The bolded terms are broadly examples of things that I want people in the community to conceptualize in similar ways so that we can have better conversations about them (i.e., shared language/understanding). What I mention there and in my posts is just my own understanding, and I’d be happy to revise it or use a better set of shared concepts.
If so, it still seems too-meta / too-vague.
Specifically, it fails to address the problem I’m trying to point out of differentiating positive community building from negative community building.
And specifically, I think focusing on a KPI like “increased contributors” is the way that AI Safety community building accidentally becomes net negative.
See my original comment:
I agree that the shared language will fail to address the problem of differentiating positive community building from negative community building.
However, I think it is important to have it because we need shared conceptualisations and understanding of key concepts to be able to productively discuss AI safety movement building.
I therefore see it as something that will be helpful for making progress in differentiating what is most likely to be good or bad AI Safety Movement building, regardless of whether that is via 1-1 discussions or survey of experts etc.

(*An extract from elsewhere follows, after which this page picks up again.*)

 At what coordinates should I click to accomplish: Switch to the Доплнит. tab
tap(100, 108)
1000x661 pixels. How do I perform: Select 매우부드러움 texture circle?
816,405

Maybe it’s useful to draw an analogy to EA? Imagine that someone wanted to understand what sort of problems people in EA thought were most important so that they can work on and advocate for them. Imagine this is before we have many shared concepts everyone is talking about doing good in different ways—saving lives, reducing stuffer or risk etc. This person realises that people seem to have very different understandings of doing good/impact etc so they try to develop and introduce some shared conceptualizations like cause areas and qualys etc. Then they use those concepts to help them explore the community consensus and use that evidence to help them to make better decisions. That’s sort of what I am trying to do here.
Does that make sense? Does it seem reasonable? Open to more thoughts if you have time and interest.